Looking at a network of disorders and disease using Gephi


Lab Reports, Networks

Introduction

I’ve always been interested in looking at network data and wondered how they were made. We humans can never be immune to health problems. Many people die from severe illness around the world, and there are still many other diseases that have no cure. I decided to take this opportunity to look at common disorders with links to disease genes.

Some questions I wanted to answer were:

  • Which diseases are the more common than others?
  • How are certain diseases and disorders linked to each other?

Inspiration

  1. Air Transportation Network
    This air transportation network attracted my attention because of the layout. Not only each color represents different continents, the links are very clear. The best part about this visualization is that it shows rough outline of the world map, which makes it easier for the audience to pin point where in the world the clusters are located.

2. Audience Visualization of people discussing Chatbots

This visualization represents specific group of people talking about chat bots. I love the clarity of tables and colors associated with it and information is easy to grasp. Majority of the people who are talking about chat bots are people in tech!

Materials

  1. Gephi wiki Data Sets – Github repository with Gephi datasets
  2. Gephi Software – A free open-source software that allows creating network and graph data

Methods

  1. Search Dataset

Searching for the right dataset always takes a lot of time. I mainly explored two different website: Casos and Gephi wiki. There were some really interesting datasets. Initially, I was looking into the Marvel Universe, however the dataset was so large that it would stop Gephi from running. So I decided to go for my secondary option with a biological network, Diseasome: a network of disorders and disease genes.

  1. Visualization Inspiration

I went online looking for some awesome network visualizations. There were many that were simple and some really good visual representations of different type of datasets. I definitely looked for visualizations that were clean, neat and well laid out. I also considered the aesthetics of the visualization.

  1. Visualizing Data

The Diseasome dataset came as a .gexf file, which was a graph file. I imported this into Gephi and started trying out different options with the visuals. I was confused in the beginning because there were so many options. But after a little while, I understood what I was doing. In the overview tab, I could choose the type of layout I wanted. I finally chose to do a Fruchterman Reingold layout. This turns the visual in a circle, and places the related network around the same area. From here I went to statics to do a modularity run using weights, which detects the community. To make the colors consistent by community, I went to appearance > partition by modularity and changed the colors accordingly. This made my visualization more colorful and was clear where the community were. In the preview, I could do more modifications to the visuals; like labeling, font and color. This was simple to do compared to the overview. I made another network visual, but with a different layout, Force Atlas 2. This basically makes a linear model, that gives distance with different communities. After using Force Atlas2 layout, I took the same steps in appearance to improve the visuals. When all the visualizations were done, I exported the files to svg and saved it as JPEG images.

 Results

Fruchterman Reingold layout

This is the Fruchterman Reingold layout. The different communities are grouped by color. The label size depends on the size of the node. It is clear that cancers are the most dominant disease out of them all. I did not know deafness had a great portion too! There are certain clusters around the layout, like cancer, diabetes, mental health and more. I removed the ‘gene’ labels because they made the visual even more text heavy than it is right now. It looks better with less text. I decided to keep the others because I wanted to represent how dominant some diseases are compared to others.

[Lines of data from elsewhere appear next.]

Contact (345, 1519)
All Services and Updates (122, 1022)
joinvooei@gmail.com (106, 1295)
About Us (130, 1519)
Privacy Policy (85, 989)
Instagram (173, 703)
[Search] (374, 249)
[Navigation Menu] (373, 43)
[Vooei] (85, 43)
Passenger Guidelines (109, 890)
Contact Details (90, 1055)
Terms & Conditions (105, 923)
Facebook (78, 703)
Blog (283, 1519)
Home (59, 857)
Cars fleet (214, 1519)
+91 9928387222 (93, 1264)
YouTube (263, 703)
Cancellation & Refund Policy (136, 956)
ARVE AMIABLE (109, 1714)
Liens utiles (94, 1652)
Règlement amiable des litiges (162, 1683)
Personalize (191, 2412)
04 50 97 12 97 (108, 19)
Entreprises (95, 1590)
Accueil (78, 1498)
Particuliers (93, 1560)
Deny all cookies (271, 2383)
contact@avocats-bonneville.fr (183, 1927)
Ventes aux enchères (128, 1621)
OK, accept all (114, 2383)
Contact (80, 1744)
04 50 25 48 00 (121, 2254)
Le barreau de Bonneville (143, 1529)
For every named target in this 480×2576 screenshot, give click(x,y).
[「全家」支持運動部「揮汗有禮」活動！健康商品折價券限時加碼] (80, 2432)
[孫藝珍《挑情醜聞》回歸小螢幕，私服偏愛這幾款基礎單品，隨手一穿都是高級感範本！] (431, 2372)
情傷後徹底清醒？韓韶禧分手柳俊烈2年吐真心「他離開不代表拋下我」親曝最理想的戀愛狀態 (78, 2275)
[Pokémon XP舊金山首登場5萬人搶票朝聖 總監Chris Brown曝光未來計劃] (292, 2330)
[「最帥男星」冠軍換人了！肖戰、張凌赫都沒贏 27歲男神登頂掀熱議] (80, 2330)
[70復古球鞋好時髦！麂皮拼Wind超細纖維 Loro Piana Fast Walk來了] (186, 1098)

Fruchterman Reingold layout on a black background with no labels

I created this to see how my network would look without the labels on a dark background. It looks like a disease itself. I love how the colors show very vividly on a black canvas and it’s a perfect circle.

Force Atlas2 layout of Diseasome

Force Atlas2 made the visualization more clustered compared to Fruchterman Reingold layout. I had to remove a lot of labels that had in-degree of 1-5 because it made the dominant labels hard to read. This way the visual looked cleaner. Like the other layout, this also clearly delivers the message that cancer is one of the most common disease compared to others that exist today.

Reflection

Gephi definitely has a learning curve. Even though there are tutorials that are easy to follow, sometimes the visualization would not come out the way I wanted it too. It is also not the most intuitive software because it does not have an undo functionality. The Gephi file has to be constantly saved each time a new visualization is rendered. Even with so much frustration with the software, I loved trying new visualizations to see how they turn out.

If I were to expand on this project, I would try looking for other layouts, for example circular layout and create a network from there. I would also like to learn how to make the visual cleaner. I did try my best to make it clear in my current visualization, but I would want to improve on it more. I think there is potential. Adding interaction to the map would be an option as well.